An appeals court has ordered a new trial for Javon Thomas, who was sentenced to 36 years in prison for the shooting deaths of two men in Ravenna in January 2017.
Thomas, 28, of Akron argued in an appeal to the Ohio Eleventh District Court of Appeals that he was given an unfair trial because the jury was instructed in the wrong kind of self-defense doctrine.
Under Ohio law, anyone claiming self-defense has a “duty to retreat,” or to attempt to leave the situation, before using force as a form of defense. The jury was instructed on this "duty to retreat" law, said Neil P. Agarwal, the attorney who prepared the appeal. Agarwal did not argue at the trial and will not argue the case at a new trial.
But in his appeal, Thomas argued that the jury should have been instructed to consider “castle doctrine,” which under Ohio law means that if someone lives in the home where they are being attacked, they do not have a duty to retreat first before using force as self-defense.
Thomas was convicted in November 2017 in Portage County Common Pleas Court of two counts of murder and two counts of felonious assault.
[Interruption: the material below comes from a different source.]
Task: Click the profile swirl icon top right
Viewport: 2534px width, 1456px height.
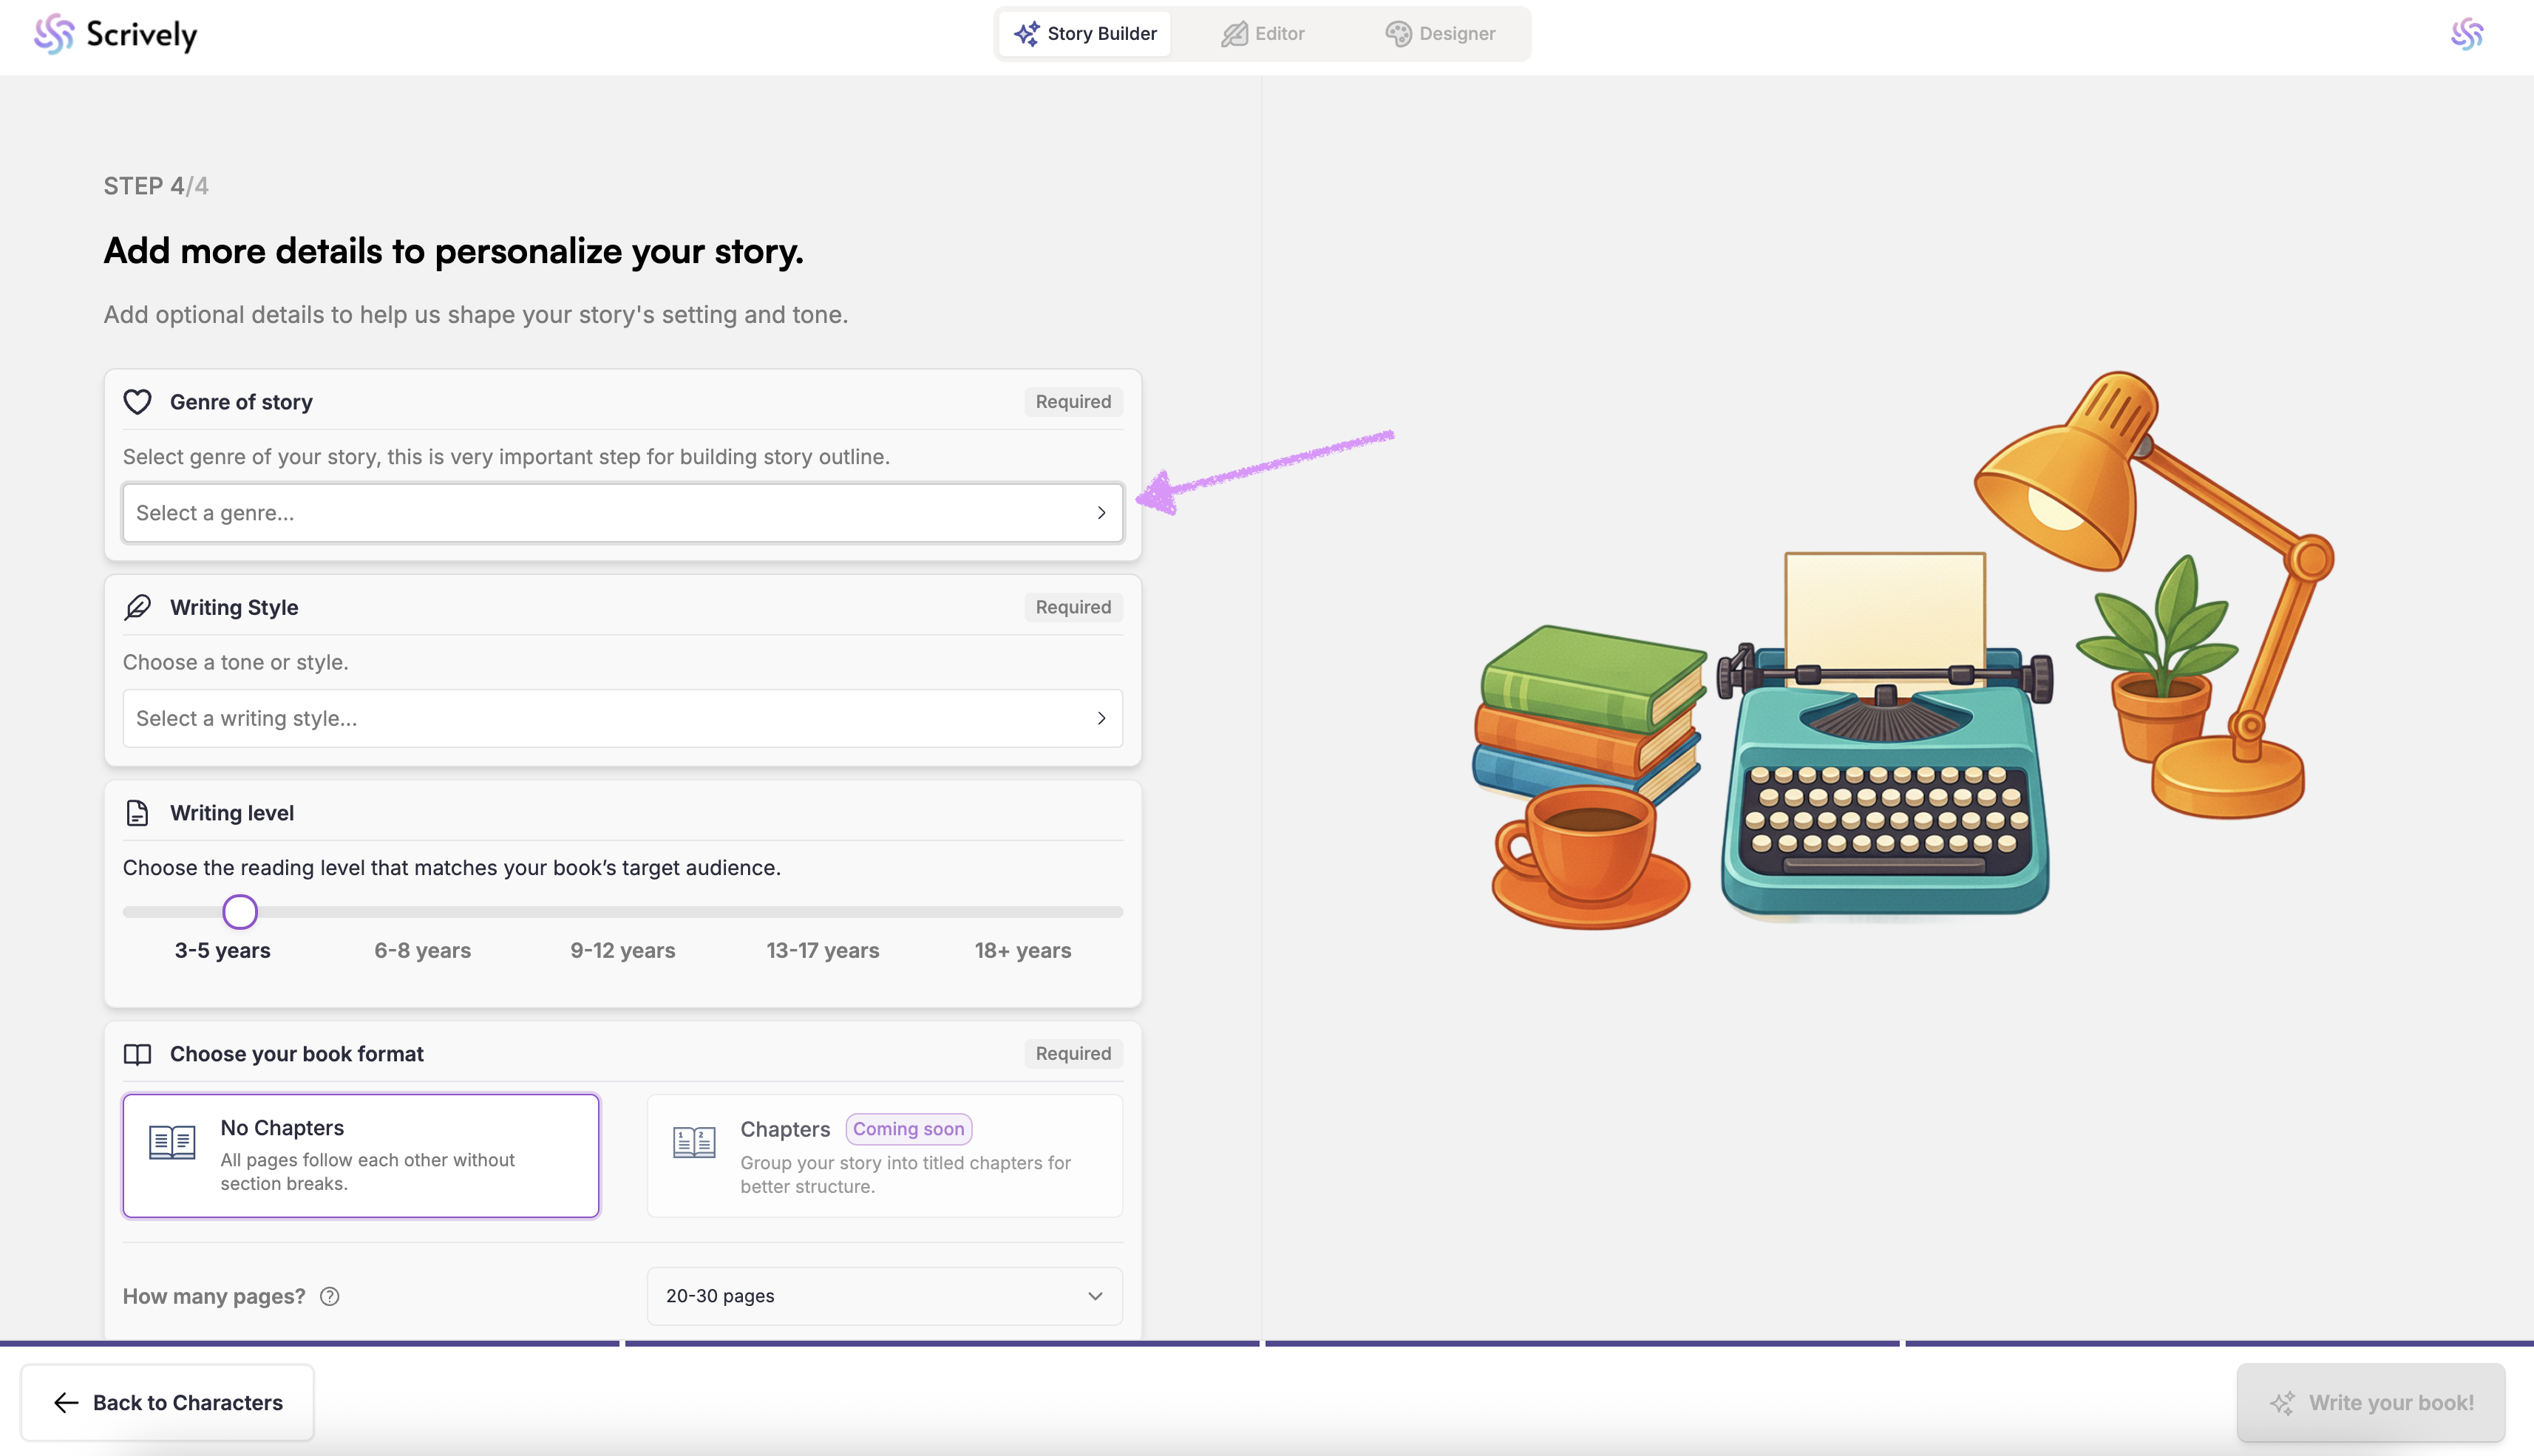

According to the appeal and testimony at the trial, Thomas and the two victims who died, Austin Tiller, 20, of Cuyahoga Falls and Brian Brack, 24, of Canton, were at the home of Sadie Ochsenbine of Ravenna. Thomas and Ochsenbine said they had an “on-again, off-again” relationship, and that Thomas would live at her apartment for periods of time.
At some point in the night, Thomas made a joke to Destany Dixon, another person at the scene, about her not drinking, according to the appeal. Dixon later left and returned with Brack, her boyfriend. Shortly after arriving, Brack made a joke about everyone being quiet, and Ochsenbine told him there was no reason for him to be there, as he didn’t know anyone else but Dixon.
Brack then “drew his weapon [from his jacket pocket] and said that no one was going to disrespect his girlfriend,” according to the appeal. In the crossfire, three of Thomas’ six shots went through Tiller’s back, fatally wounding him. One found Brack’s chest, and he died in the hallway outside the apartment. One shot hit Dixon in the leg. Tiller was unarmed.
Because several people there that night testified Brack drew his weapon first and Thomas occasionally lived in the apartment and was a guest of Ochsenbine’s, the appeal argued the jury in Thomas’ case should have been instructed under the “castle doctrine,” and not under the usual standard of self-defense.
The appeals court agreed, and ordered Thomas be granted a new trial.
The appeals court also said text messages between Dixon and Brack before Brack arrived at the party should have been included in evidence. They were excluded as the court believed they could not be authenticated.
Thomas is currently being held in the Lake Erie Correctional Institute in Ashtabula County. A new trial date has not been set.
The Portage County Prosecutor’s Office did not comment for this story.